オレらの行く手を阻む堀……あの幅と深さ……
「ホタル!堀の正確な幅と深さを測定してくれ!」
オレがスクリーンに向かって叫ぶと、画面を分割してホタルの困惑した顔が映る。
「ええ!? それになんの意味が……」
「カナタの言う通りにしろ。納豆菌が仕事を始めたらしい。」
「はいっ!任せてください!」
「測定できたらデータをハンマーシャークに転送してくれ!ラウラさん、さっき拿捕した巡洋艦のデータを詳しく出して!全艦分だ!」
「はい、艦長!」
偵察の達人であるホタルはすぐに堀のデータをこっちに送ってくれた。
そんでこれが拿捕した巡洋艦のデータ、と。全長と全幅がこうで、肝心の全高がこうで………イケんじゃね?
「マリカさん!拿捕した巡洋艦を3隻、オレにください!」
「もともとタダでもらったもんだ、惜しかないね。カナタの言いたい事はわかった!アクセル!操艦の得意な奴を連れて、アタイの指示する鹵獲巡洋艦に移動しな!得意の曲乗りを見せてもらおう!」
並のリガーなら無理だが、同志アクセルとうちのリガーチームなら出来るはずだ。
同志アクセルの率いるリガーチームは分乗して、3隻の鹵獲巡洋艦に乗り込んだ。
「同志カナタも無茶言うぜ。理論的には出来るって話だろ、これは。理論的には可能ってのは不可能とおんなじ意味だって知ってるかい?」
「不可能を可能にするのがオレらでしょ!同志アクセルなら出来ます!」
「おうよ!野郎共、巡洋艦で曲芸走行なんてやれる機会は滅多にねえ!アクセルチームの編隊走行を見せてやろうぜ!」
「やらいでか!」 「リーダー、タイミングは任せるぜ!」
アクセルチームの頼もしい答えに同志アクセルは力強く応える。
「もう落とし穴に落っこちたような人生だ!穴に落ちんのも、二度目はもっとうまく出来る!……いくぜ!!」
3隻の巡洋艦は敵軍の砲火をかいくぐりながら堀に向かって疾走する。
何発か被弾し、艦が揺らぐがうまく態勢を整え直して堀の手前まで到達した、減速せずに、だ。
「今だ!!いけっ!!」
最大戦速で走る3隻の巡洋艦は、ドリフトのような機動を見せて、堀に向かって横向きに滑る。
そして、すっぽりと堀に艦を落とし込んだ。直後に物凄い落下音が戦場に響き渡る。
「同志!無事なんでしょうね!!」
「………なんとか生きてるよ。河の向こう岸からおっぱい様に呼ばれたような気がしたけどな……」
黒煙が充満する艦橋から返信があって、胸をなで下ろす。
さあ、今度はオレらの番だぜ!
「橋は出来た!遠慮なく踏んずけていくよ!戦艦が前だ、全速前進!」
マリカさんの号令で、艦隊は前進を開始する。
「カナタ君のアイデアは本当にユニークだね。多少、無茶ではあるけれど。」
スクリーンの中のリンドウ中佐は楽しそうだ。
「力技だが、これでケクル大佐と同時攻撃が可能になった。いい仕事だったぞ、剣狼。」
ヒンクリー准将からはお褒めの言葉を賜る。
「いい仕事をしたのは同志アクセルのチームですよ。そして功労者達を踏んずけて、オレ達は前に進む!」
多少ガタついたが、巡洋艦の橋を渡って防御柵を踏み潰し、ハンマーシャークは戦場に踊り出た。

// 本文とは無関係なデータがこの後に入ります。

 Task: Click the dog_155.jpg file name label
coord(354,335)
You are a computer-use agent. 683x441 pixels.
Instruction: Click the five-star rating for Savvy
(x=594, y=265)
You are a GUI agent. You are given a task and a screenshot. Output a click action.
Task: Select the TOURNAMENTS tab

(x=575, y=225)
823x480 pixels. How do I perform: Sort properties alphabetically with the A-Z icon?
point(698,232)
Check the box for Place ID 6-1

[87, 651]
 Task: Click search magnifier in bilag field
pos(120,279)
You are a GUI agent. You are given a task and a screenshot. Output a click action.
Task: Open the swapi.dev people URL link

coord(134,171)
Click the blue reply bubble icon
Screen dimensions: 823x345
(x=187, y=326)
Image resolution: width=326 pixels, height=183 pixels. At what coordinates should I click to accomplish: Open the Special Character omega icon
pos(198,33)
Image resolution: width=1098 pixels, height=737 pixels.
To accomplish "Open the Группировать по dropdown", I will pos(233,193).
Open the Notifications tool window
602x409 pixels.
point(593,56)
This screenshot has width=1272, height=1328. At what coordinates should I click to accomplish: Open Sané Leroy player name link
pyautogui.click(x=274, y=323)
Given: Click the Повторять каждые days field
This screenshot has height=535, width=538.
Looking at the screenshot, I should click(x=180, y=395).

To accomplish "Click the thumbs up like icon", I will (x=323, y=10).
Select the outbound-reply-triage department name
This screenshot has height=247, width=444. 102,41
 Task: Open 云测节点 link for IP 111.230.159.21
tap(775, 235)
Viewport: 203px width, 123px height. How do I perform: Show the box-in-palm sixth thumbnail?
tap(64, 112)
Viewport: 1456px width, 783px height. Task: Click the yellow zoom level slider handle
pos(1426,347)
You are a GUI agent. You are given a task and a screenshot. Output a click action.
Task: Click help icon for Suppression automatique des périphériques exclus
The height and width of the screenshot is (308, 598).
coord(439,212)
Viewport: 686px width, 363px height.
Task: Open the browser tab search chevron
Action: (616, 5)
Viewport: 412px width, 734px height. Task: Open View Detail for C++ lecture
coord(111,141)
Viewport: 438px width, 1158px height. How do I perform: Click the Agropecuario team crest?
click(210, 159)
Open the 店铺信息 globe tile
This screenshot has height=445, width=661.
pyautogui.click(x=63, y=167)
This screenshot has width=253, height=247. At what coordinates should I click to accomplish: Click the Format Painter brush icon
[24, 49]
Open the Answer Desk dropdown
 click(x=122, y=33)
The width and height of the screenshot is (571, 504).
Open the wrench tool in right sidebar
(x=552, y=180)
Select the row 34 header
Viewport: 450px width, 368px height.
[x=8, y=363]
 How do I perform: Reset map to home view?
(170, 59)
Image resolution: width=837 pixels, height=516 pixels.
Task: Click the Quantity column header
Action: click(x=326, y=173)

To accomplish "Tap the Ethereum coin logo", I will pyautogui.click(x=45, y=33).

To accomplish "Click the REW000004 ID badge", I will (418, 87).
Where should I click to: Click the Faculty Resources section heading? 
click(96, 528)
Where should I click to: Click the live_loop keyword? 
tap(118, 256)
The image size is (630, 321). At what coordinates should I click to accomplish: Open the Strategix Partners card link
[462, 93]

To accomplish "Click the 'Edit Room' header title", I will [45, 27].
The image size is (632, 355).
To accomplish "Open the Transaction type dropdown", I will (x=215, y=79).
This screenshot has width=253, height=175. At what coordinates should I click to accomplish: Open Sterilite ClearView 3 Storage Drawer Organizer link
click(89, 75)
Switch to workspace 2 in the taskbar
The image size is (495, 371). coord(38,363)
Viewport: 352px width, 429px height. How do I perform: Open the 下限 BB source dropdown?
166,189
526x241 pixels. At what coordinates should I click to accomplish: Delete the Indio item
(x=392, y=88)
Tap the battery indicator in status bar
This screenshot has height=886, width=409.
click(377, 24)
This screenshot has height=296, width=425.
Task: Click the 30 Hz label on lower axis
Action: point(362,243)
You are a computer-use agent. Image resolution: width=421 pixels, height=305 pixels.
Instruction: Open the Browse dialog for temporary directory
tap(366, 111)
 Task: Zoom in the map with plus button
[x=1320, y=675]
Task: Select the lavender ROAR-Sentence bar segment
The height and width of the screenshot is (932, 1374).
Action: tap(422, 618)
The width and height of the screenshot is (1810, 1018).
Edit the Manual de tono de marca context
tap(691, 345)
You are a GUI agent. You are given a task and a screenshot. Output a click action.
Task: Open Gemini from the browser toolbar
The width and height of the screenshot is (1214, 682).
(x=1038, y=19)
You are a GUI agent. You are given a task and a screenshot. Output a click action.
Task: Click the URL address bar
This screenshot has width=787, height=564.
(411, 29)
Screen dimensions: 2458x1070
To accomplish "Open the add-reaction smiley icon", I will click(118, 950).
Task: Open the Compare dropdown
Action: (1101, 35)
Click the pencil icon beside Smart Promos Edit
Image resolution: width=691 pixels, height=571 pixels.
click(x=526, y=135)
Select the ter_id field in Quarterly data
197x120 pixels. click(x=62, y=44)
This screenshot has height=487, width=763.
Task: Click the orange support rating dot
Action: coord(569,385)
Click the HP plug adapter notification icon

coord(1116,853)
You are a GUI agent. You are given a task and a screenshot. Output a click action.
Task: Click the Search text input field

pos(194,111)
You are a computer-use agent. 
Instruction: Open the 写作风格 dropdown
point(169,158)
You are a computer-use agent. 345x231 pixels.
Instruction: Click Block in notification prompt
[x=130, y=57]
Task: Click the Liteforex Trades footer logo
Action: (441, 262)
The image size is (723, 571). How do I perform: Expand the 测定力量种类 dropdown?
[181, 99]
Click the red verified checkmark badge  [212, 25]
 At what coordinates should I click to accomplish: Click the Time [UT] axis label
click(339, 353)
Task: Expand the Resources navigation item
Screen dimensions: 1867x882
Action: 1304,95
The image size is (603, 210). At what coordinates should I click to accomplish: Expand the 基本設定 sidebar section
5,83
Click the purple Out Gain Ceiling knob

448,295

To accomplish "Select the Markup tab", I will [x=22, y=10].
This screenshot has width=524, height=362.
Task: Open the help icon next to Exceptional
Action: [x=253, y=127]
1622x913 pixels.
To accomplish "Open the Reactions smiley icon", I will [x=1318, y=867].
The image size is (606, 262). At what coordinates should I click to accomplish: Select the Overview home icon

「ラウラさん、ここは任せた!1,1中隊、出撃するぞ!」
部隊を率いたオレは出撃ハッチの前に移動し、ハッチが開くのを待つ。
「ハッチ開きます。艦長、ご武運を!」
ラウラさんの声に送り出され、1,1中隊は怒号渦巻く戦場へと降り立った。
ラマナー高原を舞台に、13000名を擁するヒンクリー混成師団と、16000名を擁するエプシュタイン師団の血戦の幕が上がる。
「うおぉぉりゃあぁぁ!!」
リックのポールアームがまとめて敵をなぎ倒す。大振りの攻撃の隙を突こうとした兵士は、シオンの放った狙撃を眉間にもらって仰向けに倒れた。
「剣狼!その首もらったぁ!かかれぇ!!」
迫り来る敵兵達は、オレに近寄るコトも叶わず、バタバタと倒れ伏してゆく。
邪眼持ちに出会うのは初めてだったらしいな。覚悟も工夫もない者には確実な死が待つ。それが戦場だ。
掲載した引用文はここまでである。